French AI startup Pleias gained attention last year with the launch of its Pleias 1.0 family of small language models, which were built entirely on scraping open data. Now, Pleias has announced the release of two open source reasoning models designed for retrieval-augmented generation, citation synthesis, and structured multilingual output.
The newly launched models, Pleias-RAG-350M and Pleias-RAG-1B, are based on Pleias 1.0 and are available in CPU-optimized GGUF format. They are aimed at enterprises, developers, and researchers looking for cost-effective alternatives to large-scale language models without compromising traceability, multilingual capabilities, or structured reasoning workflows. The models are available under a permissive Apache 2.0 open source license, allowing organizations to modify and deploy them for commercial use cases.
RAG is a widely-used technique that allows AI models to connect to external knowledge bases, such as enterprise documents, to improve their performance in tasks like chatbot development. The Pleias-RAG models aim to bridge the gap between accuracy and efficiency in small language models by offering grounding, citations, and facts directly within the model’s inference process.
The models are described as “proto-agentic,” meaning they can autonomously assess queries, determine their complexity, and decide how to respond based on source adequacy. Despite their relatively small size, the models exhibit behavior traditionally associated with larger systems, thanks to a specialized mid-training pipeline that blends data generation with reasoning prompts.
In benchmark evaluations, Pleias-RAG-350M and Pleias-RAG-1B outperform most models under 4 billion parameters on tasks such as HotPotQA and MuSiQue. They also show competitive performance across languages, with negligible degradation in performance when handling non-English queries. The models can detect the language of a query and respond in the same language, making them suitable for global deployments.
Overall, the Pleias-RAG models offer a compelling alternative for organizations looking to enhance their AI applications with cost-effective, efficient, and multilingual small language models. With their focus on grounding, citations, and facts, as well as their competitive performance across tasks and languages, these models are poised to make a significant impact in the AI industry. There is a significant synergy that we attribute to our decision-making process, which transcends mere cost-effectiveness.
Open Access and Licensing:
As detailed in a technical document by Doria and the Pleias-RAG Library, the Pleias-RAG family models were trained using a Common Corpus to create the RAG training set, with Google Gemma utilized for generating reasoning synthetic traces due to licensing permissions. Both models are now available under the Apache 2.0 license, enabling commercial reuse and seamless integration into larger systems.

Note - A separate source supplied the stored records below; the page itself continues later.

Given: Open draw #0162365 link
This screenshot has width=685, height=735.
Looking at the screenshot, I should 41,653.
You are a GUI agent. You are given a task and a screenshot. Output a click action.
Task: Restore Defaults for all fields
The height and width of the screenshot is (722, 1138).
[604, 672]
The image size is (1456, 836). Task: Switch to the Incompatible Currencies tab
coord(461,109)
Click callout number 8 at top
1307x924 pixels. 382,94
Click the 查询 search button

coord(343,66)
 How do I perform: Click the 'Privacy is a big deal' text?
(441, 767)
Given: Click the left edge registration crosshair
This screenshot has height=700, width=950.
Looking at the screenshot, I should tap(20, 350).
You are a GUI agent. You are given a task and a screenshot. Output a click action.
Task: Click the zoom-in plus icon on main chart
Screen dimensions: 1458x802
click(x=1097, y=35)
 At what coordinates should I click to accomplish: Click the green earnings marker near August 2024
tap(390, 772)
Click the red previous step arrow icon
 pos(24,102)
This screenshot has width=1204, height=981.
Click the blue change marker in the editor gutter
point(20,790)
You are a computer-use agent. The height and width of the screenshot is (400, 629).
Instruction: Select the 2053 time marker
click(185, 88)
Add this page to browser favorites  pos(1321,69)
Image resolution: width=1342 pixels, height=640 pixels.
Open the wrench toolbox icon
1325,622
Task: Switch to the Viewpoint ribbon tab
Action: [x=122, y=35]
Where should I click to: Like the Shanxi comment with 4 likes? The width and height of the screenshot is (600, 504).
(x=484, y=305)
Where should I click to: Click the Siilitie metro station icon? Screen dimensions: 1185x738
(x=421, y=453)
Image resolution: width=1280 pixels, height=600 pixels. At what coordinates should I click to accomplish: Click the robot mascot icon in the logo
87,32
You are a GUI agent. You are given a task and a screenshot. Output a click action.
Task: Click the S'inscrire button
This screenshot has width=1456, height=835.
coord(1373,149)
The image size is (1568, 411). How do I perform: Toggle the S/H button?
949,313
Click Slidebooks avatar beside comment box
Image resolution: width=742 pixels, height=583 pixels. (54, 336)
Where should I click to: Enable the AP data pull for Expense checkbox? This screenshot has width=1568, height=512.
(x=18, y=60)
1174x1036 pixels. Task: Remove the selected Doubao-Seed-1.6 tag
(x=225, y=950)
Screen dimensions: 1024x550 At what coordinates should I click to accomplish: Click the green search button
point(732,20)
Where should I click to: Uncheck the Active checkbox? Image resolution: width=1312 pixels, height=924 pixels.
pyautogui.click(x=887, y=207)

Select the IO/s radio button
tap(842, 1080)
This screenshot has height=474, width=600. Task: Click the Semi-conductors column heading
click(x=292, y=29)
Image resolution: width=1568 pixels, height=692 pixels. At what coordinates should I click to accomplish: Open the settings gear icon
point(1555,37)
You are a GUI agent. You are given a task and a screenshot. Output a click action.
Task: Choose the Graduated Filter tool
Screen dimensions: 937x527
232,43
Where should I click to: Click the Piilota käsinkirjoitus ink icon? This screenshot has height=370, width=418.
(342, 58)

Pleias highlights the adaptability of these models for incorporation into search-enhanced assistants, educational platforms, and customer support systems. Additionally, the company offers an API library to simplify the formatting of structured input and output for developers.
The release of these models marks a strategic move by Pleias to position small LLMs as tools for structured reasoning, rather than generic conversational bots. Through the use of an external memory architecture and systematic citation methods, the Pleias-RAG series provides a transparent and auditable alternative to more opaque cutting-edge models.
Future Outlook:
Looking towards the future, Pleias is focused on enhancing the capabilities of the models by improving context handling, integrating search functions more seamlessly, and fine-tuning personalities for a more consistent identity presentation. The exploration of reinforcement learning, particularly in areas such as citation accuracy, is also underway to enable algorithmic measurement of quote verification.
Collaborative efforts with partners like the Wikimedia Foundation are ongoing to facilitate targeted search integrations using reputable sources. Ultimately, Pleias envisions a shift away from RAG-specific implementations, models, and workflows as more advanced AI models are developed and deployed, incorporating RAG and agentic tool usage intrinsically. According to Doria, the goal is to integrate search and source processing capabilities directly into the model itself, potentially rendering RAG obsolete as it becomes automated by agentic models capable of directing their own workflows.
With the introduction of Pleias-RAG-350M and 1B, the company is confident that small models, when combined with robust reasoning frameworks and verifiable outputs, can rival larger counterparts, especially in multilingual and resource-constrained environments.